(Stored items)
+++

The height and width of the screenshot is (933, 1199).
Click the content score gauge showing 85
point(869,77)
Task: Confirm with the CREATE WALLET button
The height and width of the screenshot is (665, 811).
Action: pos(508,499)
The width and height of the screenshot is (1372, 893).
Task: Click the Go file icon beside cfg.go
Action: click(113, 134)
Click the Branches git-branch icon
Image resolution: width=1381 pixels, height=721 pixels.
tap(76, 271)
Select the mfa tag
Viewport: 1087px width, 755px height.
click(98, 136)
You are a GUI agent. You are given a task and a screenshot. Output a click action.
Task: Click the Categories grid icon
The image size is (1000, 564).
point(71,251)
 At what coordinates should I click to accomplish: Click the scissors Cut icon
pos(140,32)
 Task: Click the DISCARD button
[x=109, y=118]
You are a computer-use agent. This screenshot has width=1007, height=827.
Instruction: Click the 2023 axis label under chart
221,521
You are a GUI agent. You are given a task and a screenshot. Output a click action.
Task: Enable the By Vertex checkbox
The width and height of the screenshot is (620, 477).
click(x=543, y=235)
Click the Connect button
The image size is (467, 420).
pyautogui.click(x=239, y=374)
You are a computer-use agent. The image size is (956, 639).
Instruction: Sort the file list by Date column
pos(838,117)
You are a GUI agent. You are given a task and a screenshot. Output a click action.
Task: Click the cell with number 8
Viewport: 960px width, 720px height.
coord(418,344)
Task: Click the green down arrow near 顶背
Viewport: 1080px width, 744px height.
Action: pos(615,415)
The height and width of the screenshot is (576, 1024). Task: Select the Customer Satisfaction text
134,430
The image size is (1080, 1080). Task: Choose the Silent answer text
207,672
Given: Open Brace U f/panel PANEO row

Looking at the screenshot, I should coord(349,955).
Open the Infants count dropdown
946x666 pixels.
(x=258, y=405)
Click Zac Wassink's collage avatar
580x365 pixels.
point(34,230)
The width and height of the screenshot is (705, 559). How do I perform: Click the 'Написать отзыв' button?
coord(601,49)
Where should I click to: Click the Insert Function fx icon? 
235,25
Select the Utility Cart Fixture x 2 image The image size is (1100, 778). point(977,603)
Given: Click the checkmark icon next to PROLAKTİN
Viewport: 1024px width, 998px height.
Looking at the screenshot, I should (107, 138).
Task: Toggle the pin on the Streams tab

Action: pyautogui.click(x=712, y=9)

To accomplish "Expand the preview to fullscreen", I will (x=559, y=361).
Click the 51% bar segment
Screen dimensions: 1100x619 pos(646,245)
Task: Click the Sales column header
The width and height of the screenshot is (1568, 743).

+++

The records above need to be returned in full, with nothing altered.

ANSWER TO THE PROBLEM —
The height and width of the screenshot is (933, 1199).
Click the content score gauge showing 85
point(869,77)
Task: Confirm with the CREATE WALLET button
The height and width of the screenshot is (665, 811).
Action: pos(508,499)
The width and height of the screenshot is (1372, 893).
Task: Click the Go file icon beside cfg.go
Action: click(113, 134)
Click the Branches git-branch icon
Image resolution: width=1381 pixels, height=721 pixels.
tap(76, 271)
Select the mfa tag
Viewport: 1087px width, 755px height.
click(98, 136)
You are a GUI agent. You are given a task and a screenshot. Output a click action.
Task: Click the Categories grid icon
The image size is (1000, 564).
point(71,251)
 At what coordinates should I click to accomplish: Click the scissors Cut icon
pos(140,32)
 Task: Click the DISCARD button
[x=109, y=118]
You are a computer-use agent. This screenshot has width=1007, height=827.
Instruction: Click the 2023 axis label under chart
221,521
You are a GUI agent. You are given a task and a screenshot. Output a click action.
Task: Enable the By Vertex checkbox
The width and height of the screenshot is (620, 477).
click(x=543, y=235)
Click the Connect button
The image size is (467, 420).
pyautogui.click(x=239, y=374)
You are a computer-use agent. The image size is (956, 639).
Instruction: Sort the file list by Date column
pos(838,117)
You are a GUI agent. You are given a task and a screenshot. Output a click action.
Task: Click the cell with number 8
Viewport: 960px width, 720px height.
coord(418,344)
Task: Click the green down arrow near 顶背
Viewport: 1080px width, 744px height.
Action: pos(615,415)
The height and width of the screenshot is (576, 1024). Task: Select the Customer Satisfaction text
134,430
The image size is (1080, 1080). Task: Choose the Silent answer text
207,672
Given: Open Brace U f/panel PANEO row

Looking at the screenshot, I should coord(349,955).
Open the Infants count dropdown
946x666 pixels.
(x=258, y=405)
Click Zac Wassink's collage avatar
580x365 pixels.
point(34,230)
The width and height of the screenshot is (705, 559). How do I perform: Click the 'Написать отзыв' button?
coord(601,49)
Where should I click to: Click the Insert Function fx icon? 
235,25
Select the Utility Cart Fixture x 2 image The image size is (1100, 778). point(977,603)
Given: Click the checkmark icon next to PROLAKTİN
Viewport: 1024px width, 998px height.
Looking at the screenshot, I should (107, 138).
Task: Toggle the pin on the Streams tab

Action: pyautogui.click(x=712, y=9)

To accomplish "Expand the preview to fullscreen", I will (x=559, y=361).
Click the 51% bar segment
Screen dimensions: 1100x619 pos(646,245)
Task: Click the Sales column header
The width and height of the screenshot is (1568, 743).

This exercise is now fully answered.